## YOUR OBJECTIVE
Exactly how many lines in the entries contain "more"? Give that number alone.

## EXERCISE DATA
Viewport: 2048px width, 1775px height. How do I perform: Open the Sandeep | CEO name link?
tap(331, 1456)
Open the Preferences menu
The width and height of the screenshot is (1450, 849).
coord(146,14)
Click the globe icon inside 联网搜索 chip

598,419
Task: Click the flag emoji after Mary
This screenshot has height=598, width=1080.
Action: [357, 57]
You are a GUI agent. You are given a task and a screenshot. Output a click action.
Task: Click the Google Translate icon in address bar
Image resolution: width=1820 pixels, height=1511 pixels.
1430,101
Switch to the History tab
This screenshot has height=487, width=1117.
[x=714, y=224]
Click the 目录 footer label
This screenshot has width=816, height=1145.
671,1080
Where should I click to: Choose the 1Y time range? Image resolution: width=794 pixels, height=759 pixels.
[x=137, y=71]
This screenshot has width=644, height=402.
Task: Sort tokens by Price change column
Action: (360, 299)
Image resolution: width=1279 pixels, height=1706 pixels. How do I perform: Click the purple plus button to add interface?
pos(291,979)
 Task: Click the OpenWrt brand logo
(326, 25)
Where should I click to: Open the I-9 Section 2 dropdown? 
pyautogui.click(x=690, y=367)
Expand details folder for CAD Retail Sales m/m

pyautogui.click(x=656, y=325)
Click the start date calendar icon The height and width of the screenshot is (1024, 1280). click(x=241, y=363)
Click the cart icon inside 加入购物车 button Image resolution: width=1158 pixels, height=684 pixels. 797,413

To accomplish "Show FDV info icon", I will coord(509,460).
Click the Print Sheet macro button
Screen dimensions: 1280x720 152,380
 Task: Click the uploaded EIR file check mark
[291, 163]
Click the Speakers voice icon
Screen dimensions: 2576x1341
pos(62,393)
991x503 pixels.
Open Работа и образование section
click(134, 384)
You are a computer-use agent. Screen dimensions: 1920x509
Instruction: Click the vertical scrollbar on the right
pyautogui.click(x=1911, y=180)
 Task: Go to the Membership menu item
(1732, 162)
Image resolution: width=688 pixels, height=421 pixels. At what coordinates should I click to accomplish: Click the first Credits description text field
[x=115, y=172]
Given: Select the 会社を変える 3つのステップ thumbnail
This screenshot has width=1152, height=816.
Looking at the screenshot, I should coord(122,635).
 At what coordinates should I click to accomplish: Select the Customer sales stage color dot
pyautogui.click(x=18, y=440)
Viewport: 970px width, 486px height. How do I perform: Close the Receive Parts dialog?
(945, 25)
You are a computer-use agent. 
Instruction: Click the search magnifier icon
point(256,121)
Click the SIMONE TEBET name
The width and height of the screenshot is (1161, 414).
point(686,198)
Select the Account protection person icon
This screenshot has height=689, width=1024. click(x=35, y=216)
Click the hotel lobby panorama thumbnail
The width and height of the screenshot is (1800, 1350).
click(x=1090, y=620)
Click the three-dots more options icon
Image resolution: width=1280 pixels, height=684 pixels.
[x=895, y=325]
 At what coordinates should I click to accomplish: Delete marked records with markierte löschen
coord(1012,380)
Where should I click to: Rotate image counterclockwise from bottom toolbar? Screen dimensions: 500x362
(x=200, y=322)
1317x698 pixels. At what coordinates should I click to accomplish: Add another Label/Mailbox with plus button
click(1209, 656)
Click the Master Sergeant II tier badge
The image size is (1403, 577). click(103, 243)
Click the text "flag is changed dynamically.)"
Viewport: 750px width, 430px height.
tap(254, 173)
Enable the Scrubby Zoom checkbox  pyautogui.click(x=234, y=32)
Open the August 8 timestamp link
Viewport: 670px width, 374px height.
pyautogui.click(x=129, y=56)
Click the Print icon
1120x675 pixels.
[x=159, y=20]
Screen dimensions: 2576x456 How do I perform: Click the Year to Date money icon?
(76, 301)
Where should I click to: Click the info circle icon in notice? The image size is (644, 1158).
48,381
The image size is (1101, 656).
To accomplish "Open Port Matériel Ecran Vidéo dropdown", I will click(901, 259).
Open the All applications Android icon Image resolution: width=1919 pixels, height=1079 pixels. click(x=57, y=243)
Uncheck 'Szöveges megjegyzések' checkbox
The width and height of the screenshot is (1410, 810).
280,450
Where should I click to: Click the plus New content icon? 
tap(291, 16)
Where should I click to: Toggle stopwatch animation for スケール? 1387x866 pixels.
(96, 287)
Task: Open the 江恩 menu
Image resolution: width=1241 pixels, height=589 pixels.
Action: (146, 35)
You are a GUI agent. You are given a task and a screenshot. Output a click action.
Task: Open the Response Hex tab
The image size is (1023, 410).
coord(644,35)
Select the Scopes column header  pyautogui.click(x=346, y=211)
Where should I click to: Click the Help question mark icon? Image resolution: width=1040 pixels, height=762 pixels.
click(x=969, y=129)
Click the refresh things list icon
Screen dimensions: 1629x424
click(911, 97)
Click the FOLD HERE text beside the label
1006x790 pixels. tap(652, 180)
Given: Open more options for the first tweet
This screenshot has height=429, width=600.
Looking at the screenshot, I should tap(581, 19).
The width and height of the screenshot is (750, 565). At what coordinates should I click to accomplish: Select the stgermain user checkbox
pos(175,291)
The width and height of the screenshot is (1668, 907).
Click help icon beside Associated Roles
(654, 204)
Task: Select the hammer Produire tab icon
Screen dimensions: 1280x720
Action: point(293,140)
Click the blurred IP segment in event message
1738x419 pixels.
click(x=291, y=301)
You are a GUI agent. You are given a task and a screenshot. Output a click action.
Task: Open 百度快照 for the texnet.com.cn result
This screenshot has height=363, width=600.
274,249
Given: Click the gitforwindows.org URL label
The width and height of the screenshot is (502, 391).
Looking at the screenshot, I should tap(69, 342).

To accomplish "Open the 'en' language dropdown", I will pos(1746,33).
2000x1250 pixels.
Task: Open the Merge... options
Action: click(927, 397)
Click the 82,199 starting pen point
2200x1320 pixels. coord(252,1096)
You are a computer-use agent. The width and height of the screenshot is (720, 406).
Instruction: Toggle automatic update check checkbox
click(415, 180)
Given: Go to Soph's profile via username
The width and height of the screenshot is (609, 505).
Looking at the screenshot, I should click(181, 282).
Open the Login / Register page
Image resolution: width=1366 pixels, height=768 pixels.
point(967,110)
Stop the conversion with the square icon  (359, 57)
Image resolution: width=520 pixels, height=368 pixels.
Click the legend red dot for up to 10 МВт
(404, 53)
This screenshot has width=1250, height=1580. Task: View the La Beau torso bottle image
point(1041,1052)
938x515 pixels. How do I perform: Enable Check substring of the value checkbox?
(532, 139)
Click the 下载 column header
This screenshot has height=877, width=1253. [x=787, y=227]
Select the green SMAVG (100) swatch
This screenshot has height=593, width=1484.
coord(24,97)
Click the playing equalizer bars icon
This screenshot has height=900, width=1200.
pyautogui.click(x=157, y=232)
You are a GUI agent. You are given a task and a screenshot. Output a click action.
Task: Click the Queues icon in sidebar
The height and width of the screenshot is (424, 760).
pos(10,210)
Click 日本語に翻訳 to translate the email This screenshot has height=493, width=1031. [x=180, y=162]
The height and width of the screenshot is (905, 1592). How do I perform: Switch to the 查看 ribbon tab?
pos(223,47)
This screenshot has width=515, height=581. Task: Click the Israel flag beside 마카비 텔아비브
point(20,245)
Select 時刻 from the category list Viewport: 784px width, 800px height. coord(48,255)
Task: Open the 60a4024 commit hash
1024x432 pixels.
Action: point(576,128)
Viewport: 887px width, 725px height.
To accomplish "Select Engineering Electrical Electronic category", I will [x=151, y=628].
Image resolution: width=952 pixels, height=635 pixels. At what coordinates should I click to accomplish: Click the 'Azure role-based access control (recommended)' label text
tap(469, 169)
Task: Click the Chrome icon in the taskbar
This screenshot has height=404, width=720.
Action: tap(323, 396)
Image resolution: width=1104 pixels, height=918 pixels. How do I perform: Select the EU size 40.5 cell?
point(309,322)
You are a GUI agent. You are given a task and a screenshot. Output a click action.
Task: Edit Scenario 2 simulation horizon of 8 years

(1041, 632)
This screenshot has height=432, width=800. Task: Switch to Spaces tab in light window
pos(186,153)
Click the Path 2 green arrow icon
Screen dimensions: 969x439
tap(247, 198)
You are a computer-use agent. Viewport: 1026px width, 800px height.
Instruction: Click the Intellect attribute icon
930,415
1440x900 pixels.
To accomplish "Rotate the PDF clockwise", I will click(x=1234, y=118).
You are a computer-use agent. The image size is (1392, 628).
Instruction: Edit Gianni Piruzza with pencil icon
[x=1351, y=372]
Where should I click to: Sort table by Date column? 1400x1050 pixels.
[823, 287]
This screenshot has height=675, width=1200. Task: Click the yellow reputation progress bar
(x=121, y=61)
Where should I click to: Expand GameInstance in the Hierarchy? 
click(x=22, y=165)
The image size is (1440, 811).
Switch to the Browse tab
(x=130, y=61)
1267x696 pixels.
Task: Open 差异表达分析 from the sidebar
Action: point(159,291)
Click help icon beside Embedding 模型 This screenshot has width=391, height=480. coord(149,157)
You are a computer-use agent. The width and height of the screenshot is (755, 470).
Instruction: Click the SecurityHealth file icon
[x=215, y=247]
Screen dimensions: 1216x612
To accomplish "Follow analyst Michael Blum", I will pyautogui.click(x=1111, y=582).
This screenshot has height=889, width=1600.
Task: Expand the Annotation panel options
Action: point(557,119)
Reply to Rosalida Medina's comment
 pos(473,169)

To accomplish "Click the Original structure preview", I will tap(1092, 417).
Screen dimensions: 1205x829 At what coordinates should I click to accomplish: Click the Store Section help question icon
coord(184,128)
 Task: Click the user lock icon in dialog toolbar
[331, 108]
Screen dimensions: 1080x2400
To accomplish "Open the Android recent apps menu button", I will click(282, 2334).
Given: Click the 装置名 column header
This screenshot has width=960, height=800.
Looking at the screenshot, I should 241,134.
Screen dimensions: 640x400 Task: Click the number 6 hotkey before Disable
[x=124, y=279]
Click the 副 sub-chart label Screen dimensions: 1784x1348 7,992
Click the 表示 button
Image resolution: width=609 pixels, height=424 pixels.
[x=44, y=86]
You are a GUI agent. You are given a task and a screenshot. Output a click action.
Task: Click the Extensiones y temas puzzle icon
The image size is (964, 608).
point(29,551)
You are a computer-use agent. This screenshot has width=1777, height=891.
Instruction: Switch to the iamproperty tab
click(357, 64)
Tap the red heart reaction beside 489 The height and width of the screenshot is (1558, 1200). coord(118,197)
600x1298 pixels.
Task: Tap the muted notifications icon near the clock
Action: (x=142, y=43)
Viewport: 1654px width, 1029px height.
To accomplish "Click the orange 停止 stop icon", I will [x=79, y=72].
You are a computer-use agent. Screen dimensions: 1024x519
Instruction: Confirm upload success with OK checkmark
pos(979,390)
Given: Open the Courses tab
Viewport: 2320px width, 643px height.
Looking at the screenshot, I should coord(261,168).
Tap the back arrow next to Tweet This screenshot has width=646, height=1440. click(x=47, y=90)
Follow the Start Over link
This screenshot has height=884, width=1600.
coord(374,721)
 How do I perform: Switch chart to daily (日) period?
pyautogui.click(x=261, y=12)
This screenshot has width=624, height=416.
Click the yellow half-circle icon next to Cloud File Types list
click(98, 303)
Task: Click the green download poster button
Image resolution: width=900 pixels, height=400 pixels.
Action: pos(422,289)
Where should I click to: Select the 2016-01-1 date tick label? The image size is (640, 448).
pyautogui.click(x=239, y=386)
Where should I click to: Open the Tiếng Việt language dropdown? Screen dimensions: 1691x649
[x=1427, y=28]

## OUTPUT FOR THIS TASK
2